Prima di salutarci vuoi
dirci qualcosa di te e del tuo lavoro?
Volentieri: mi chiamo Massimo Borgatti, ho 37 anni, sono ingegnere
gestionale e dal 1997 lavoro nelle organizzazioni private e pubbliche. Mi
occupo di consulenza organizzativa, di gestione delle risorse umane e di
formazione (sulle tematiche della leadership e dello sviluppo delle
competenze manageriali).
Ancora un accenno al testo sul quale sto lavorando.
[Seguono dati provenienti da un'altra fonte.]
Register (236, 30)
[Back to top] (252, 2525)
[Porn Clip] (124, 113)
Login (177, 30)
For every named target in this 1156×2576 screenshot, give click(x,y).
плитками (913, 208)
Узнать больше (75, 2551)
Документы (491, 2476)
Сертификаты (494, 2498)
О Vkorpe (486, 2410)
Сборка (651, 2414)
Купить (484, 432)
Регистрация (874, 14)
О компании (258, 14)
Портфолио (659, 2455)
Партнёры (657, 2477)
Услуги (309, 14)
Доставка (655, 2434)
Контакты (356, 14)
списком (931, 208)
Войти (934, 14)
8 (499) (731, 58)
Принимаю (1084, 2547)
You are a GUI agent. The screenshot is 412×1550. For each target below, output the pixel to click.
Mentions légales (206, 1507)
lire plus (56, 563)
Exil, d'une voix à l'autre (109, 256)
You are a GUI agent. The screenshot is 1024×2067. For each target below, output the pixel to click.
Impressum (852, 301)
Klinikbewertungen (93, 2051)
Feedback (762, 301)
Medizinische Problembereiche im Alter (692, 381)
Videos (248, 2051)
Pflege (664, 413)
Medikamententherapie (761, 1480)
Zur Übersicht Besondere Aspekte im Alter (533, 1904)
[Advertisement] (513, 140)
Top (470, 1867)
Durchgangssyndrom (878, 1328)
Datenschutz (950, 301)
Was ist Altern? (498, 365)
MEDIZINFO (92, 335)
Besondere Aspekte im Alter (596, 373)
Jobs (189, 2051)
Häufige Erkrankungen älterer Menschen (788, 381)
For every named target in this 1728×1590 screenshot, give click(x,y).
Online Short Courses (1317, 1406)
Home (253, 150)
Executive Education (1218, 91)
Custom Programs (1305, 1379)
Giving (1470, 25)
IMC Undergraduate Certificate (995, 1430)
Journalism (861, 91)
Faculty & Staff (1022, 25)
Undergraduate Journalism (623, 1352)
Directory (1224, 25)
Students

Si intitolerà:
SCIAMANAGER “la via dell’Impeccabilità” (probabile edizione: Il Punto
di Incontro) e presenterà un approccio al management e alla leadership
basato sulla rivisitazione e sull’adattamento ai tempi moderni e ai contesti
organizzativi, della conoscenza delle tradizioni sciamaniche sud americane. I
concetti chiave di questo approccio sono: la convinzione che tutto è energia
(il pensiero, le emozioni e la materia) e l’importanza della consapevolezza
nella gestione dell’energia (impeccabilità) come chiave di efficacia
nell’espressione di sé. Nel testo approfondirò inoltre le applicazioni pratiche
nel mondo aziendale e nell’esercizio della leadership di queste conoscenze,
anche attraverso l’uso di tecniche specifiche provenienti da queste tradizioni.